1182 - Journal de l'hôpital (9)

Publié le par 1rΩm1

 

 

Journal de l’hôpital

(25 mai - 5 juin 2020)

Journal d'un rescapé

Work in progress

9

 

Résumé : Je m’aperçois de « chaînes » mises en place par l’entremise de T. — à qui j’avais cédé contre un demi de bière mon tout premier téléphone mobile, et qui a mis ainsi à profit le carnet d’adresses que, pas plus que moi, il n’avait pris le temps d’effacer…

1182 - Journal de l'hôpital (9)

 

30 mai 2020 [suite]

T. s’était aussi — et surtout — enquis dès le mercredi [?] auprès de collègues par le moyen d’une liste de distribution commune si de mes nouvelles leur étaient parvenues, inquiet de ce que je n’étais pas allé ce jour-là à mon rendez-vous dans les jardins d’A*** :

Désolé d'intervenir sur la liste pour quelque chose qui ne la concerne pas, mais est-ce qu'il y a parmi vous des profs de **** qui auraient des nouvelles récentes (depuis lundi) de [Romain P.] ?

Nous avions rendez-vous avec lui hier après-midi et il n'est pas venu, sans prévenir ce qui n'est pas son genre.

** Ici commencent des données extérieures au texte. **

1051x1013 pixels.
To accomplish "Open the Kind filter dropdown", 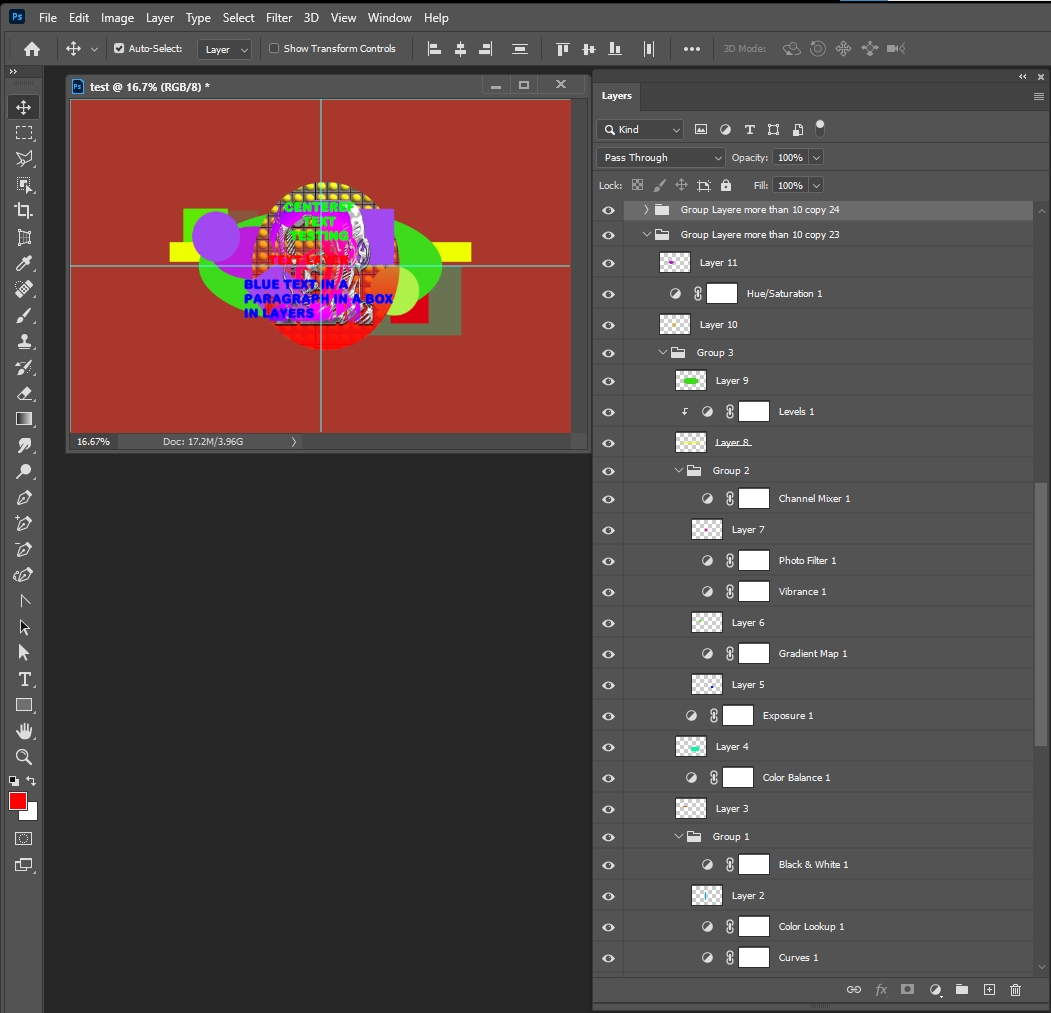I will [x=639, y=129].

Je crois qu'il avait lundi une réunion en téléconférence pour le lycée : est-ce que quelqu'un sait s'il y a participé ? Ou même est-ce que quelqu'un a des nouvelles plus récentes que cela ?

Ainsi avait fait Marthe le mardi, également, en laissant un message sur mon répondeur ; elle s’était ensuite aussi adressée à F. G., lequel, sans doute par l’intermédiaire de mes parents, l’avait informée de ce que j’avais été hospitalisé.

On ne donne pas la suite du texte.